### What is expected
Render every line of the data below as a numbered list, omitting any blank lines.

### Supplied information
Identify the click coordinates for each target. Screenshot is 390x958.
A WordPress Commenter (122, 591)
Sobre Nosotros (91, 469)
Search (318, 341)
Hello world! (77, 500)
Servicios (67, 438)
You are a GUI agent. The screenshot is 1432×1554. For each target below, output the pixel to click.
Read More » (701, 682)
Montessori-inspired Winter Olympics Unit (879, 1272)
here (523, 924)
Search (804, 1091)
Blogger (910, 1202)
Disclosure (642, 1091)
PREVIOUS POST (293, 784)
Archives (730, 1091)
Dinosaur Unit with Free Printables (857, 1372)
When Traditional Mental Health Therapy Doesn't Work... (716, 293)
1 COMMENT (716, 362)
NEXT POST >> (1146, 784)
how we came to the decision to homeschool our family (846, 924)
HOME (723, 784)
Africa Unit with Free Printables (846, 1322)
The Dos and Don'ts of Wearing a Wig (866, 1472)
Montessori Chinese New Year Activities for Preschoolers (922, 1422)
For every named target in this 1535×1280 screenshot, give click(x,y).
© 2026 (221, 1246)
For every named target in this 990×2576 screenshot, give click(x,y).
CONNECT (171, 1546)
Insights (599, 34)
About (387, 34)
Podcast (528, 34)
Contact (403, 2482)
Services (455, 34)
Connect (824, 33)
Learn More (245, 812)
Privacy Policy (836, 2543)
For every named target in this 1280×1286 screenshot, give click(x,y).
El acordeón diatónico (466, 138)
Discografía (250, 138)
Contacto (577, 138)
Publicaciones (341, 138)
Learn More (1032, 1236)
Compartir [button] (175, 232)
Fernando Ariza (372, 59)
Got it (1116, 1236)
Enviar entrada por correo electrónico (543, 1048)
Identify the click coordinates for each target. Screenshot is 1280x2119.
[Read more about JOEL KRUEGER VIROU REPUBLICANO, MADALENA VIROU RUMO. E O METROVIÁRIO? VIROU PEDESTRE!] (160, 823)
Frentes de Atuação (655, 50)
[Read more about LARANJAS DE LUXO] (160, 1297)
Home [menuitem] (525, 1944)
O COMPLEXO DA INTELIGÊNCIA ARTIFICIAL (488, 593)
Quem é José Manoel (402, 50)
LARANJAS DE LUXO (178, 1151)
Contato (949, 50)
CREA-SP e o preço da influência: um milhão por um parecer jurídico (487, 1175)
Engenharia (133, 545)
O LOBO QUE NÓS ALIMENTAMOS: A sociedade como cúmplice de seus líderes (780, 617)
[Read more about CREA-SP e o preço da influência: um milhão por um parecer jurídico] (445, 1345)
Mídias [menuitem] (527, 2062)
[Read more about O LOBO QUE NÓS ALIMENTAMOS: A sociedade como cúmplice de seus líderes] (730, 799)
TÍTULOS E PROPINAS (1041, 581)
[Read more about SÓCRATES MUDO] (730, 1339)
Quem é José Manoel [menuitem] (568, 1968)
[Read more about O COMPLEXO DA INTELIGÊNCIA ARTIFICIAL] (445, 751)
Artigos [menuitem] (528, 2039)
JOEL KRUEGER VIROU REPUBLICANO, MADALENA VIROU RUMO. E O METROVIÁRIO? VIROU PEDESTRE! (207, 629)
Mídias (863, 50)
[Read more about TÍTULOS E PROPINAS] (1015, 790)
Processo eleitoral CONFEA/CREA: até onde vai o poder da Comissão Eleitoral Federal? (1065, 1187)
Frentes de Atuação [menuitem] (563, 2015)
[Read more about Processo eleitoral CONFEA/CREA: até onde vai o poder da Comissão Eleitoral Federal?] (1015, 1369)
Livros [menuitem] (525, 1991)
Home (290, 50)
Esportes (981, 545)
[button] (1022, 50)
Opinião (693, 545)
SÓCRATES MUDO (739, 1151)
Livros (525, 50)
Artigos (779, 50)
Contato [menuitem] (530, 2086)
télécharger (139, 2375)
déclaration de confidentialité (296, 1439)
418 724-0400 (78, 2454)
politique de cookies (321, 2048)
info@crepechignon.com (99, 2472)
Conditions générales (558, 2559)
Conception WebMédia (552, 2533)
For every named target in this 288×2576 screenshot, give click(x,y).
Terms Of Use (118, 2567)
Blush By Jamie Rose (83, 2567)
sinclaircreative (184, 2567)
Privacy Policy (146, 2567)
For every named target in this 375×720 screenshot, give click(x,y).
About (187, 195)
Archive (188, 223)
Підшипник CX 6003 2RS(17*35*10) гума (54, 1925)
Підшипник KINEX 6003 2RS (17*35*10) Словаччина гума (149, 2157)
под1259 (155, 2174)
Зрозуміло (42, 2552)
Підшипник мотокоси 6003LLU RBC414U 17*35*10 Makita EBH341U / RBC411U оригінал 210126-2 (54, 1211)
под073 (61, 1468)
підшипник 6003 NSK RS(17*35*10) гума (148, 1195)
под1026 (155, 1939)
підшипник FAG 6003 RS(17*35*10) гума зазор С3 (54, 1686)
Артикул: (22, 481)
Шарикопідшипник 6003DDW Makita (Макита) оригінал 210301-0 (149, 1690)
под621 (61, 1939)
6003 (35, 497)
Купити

### Task answer
1. Identify the click coordinates for each target. Screenshot is 390x958.
2. A WordPress Commenter (122, 591)
3. Sobre Nosotros (91, 469)
4. Search (318, 341)
5. Hello world! (77, 500)
6. Servicios (67, 438)
7. You are a GUI agent. The screenshot is 1432×1554. For each target below, output the pixel to click.
8. Read More » (701, 682)
9. Montessori-inspired Winter Olympics Unit (879, 1272)
10. here (523, 924)
11. Search (804, 1091)
12. Blogger (910, 1202)
13. Disclosure (642, 1091)
14. PREVIOUS POST (293, 784)
15. Archives (730, 1091)
16. Dinosaur Unit with Free Printables (857, 1372)
17. When Traditional Mental Health Therapy Doesn't Work... (716, 293)
18. 1 COMMENT (716, 362)
19. NEXT POST >> (1146, 784)
20. how we came to the decision to homeschool our family (846, 924)
21. HOME (723, 784)
22. Africa Unit with Free Printables (846, 1322)
23. The Dos and Don'ts of Wearing a Wig (866, 1472)
24. Montessori Chinese New Year Activities for Preschoolers (922, 1422)
25. For every named target in this 1535×1280 screenshot, give click(x,y).
26. © 2026 (221, 1246)
27. For every named target in this 990×2576 screenshot, give click(x,y).
28. CONNECT (171, 1546)
29. Insights (599, 34)
30. About (387, 34)
31. Podcast (528, 34)
32. Contact (403, 2482)
33. Services (455, 34)
34. Connect (824, 33)
35. Learn More (245, 812)
36. Privacy Policy (836, 2543)
37. For every named target in this 1280×1286 screenshot, give click(x,y).
38. El acordeón diatónico (466, 138)
39. Discografía (250, 138)
40. Contacto (577, 138)
41. Publicaciones (341, 138)
42. Learn More (1032, 1236)
43. Compartir [button] (175, 232)
44. Fernando Ariza (372, 59)
45. Got it (1116, 1236)
46. Enviar entrada por correo electrónico (543, 1048)
47. Identify the click coordinates for each target. Screenshot is 1280x2119.
48. [Read more about JOEL KRUEGER VIROU REPUBLICANO, MADALENA VIROU RUMO. E O METROVIÁRIO? VIROU PEDESTRE!] (160, 823)
49. Frentes de Atuação (655, 50)
50. [Read more about LARANJAS DE LUXO] (160, 1297)
51. Home [menuitem] (525, 1944)
52. O COMPLEXO DA INTELIGÊNCIA ARTIFICIAL (488, 593)
53. Quem é José Manoel (402, 50)
54. LARANJAS DE LUXO (178, 1151)
55. Contato (949, 50)
56. CREA-SP e o preço da influência: um milhão por um parecer jurídico (487, 1175)
57. Engenharia (133, 545)
58. O LOBO QUE NÓS ALIMENTAMOS: A sociedade como cúmplice de seus líderes (780, 617)
59. [Read more about CREA-SP e o preço da influência: um milhão por um parecer jurídico] (445, 1345)
60. Mídias [menuitem] (527, 2062)
61. [Read more about O LOBO QUE NÓS ALIMENTAMOS: A sociedade como cúmplice de seus líderes] (730, 799)
62. TÍTULOS E PROPINAS (1041, 581)
63. [Read more about SÓCRATES MUDO] (730, 1339)
64. Quem é José Manoel [menuitem] (568, 1968)
65. [Read more about O COMPLEXO DA INTELIGÊNCIA ARTIFICIAL] (445, 751)
66. Artigos [menuitem] (528, 2039)
67. JOEL KRUEGER VIROU REPUBLICANO, MADALENA VIROU RUMO. E O METROVIÁRIO? VIROU PEDESTRE! (207, 629)
68. Mídias (863, 50)
69. [Read more about TÍTULOS E PROPINAS] (1015, 790)
70. Processo eleitoral CONFEA/CREA: até onde vai o poder da Comissão Eleitoral Federal? (1065, 1187)
71. Frentes de Atuação [menuitem] (563, 2015)
72. [Read more about Processo eleitoral CONFEA/CREA: até onde vai o poder da Comissão Eleitoral Federal?] (1015, 1369)
73. Livros [menuitem] (525, 1991)
74. Home (290, 50)
75. Esportes (981, 545)
76. [button] (1022, 50)
77. Opinião (693, 545)
78. SÓCRATES MUDO (739, 1151)
79. Livros (525, 50)
80. Artigos (779, 50)
81. Contato [menuitem] (530, 2086)
82. télécharger (139, 2375)
83. déclaration de confidentialité (296, 1439)
84. 418 724-0400 (78, 2454)
85. politique de cookies (321, 2048)
86. info@crepechignon.com (99, 2472)
87. Conditions générales (558, 2559)
88. Conception WebMédia (552, 2533)
89. For every named target in this 288×2576 screenshot, give click(x,y).
90. Terms Of Use (118, 2567)
91. Blush By Jamie Rose (83, 2567)
92. sinclaircreative (184, 2567)
93. Privacy Policy (146, 2567)
94. For every named target in this 375×720 screenshot, give click(x,y).
95. About (187, 195)
96. Archive (188, 223)
97. Підшипник CX 6003 2RS(17*35*10) гума (54, 1925)
98. Підшипник KINEX 6003 2RS (17*35*10) Словаччина гума (149, 2157)
99. под1259 (155, 2174)
100. Зрозуміло (42, 2552)
101. Підшипник мотокоси 6003LLU RBC414U 17*35*10 Makita EBH341U / RBC411U оригінал 210126-2 (54, 1211)
102. под073 (61, 1468)
103. підшипник 6003 NSK RS(17*35*10) гума (148, 1195)
104. под1026 (155, 1939)
105. підшипник FAG 6003 RS(17*35*10) гума зазор С3 (54, 1686)
106. Артикул: (22, 481)
107. Шарикопідшипник 6003DDW Makita (Макита) оригінал 210301-0 (149, 1690)
108. под621 (61, 1939)
109. 6003 (35, 497)
110. Купити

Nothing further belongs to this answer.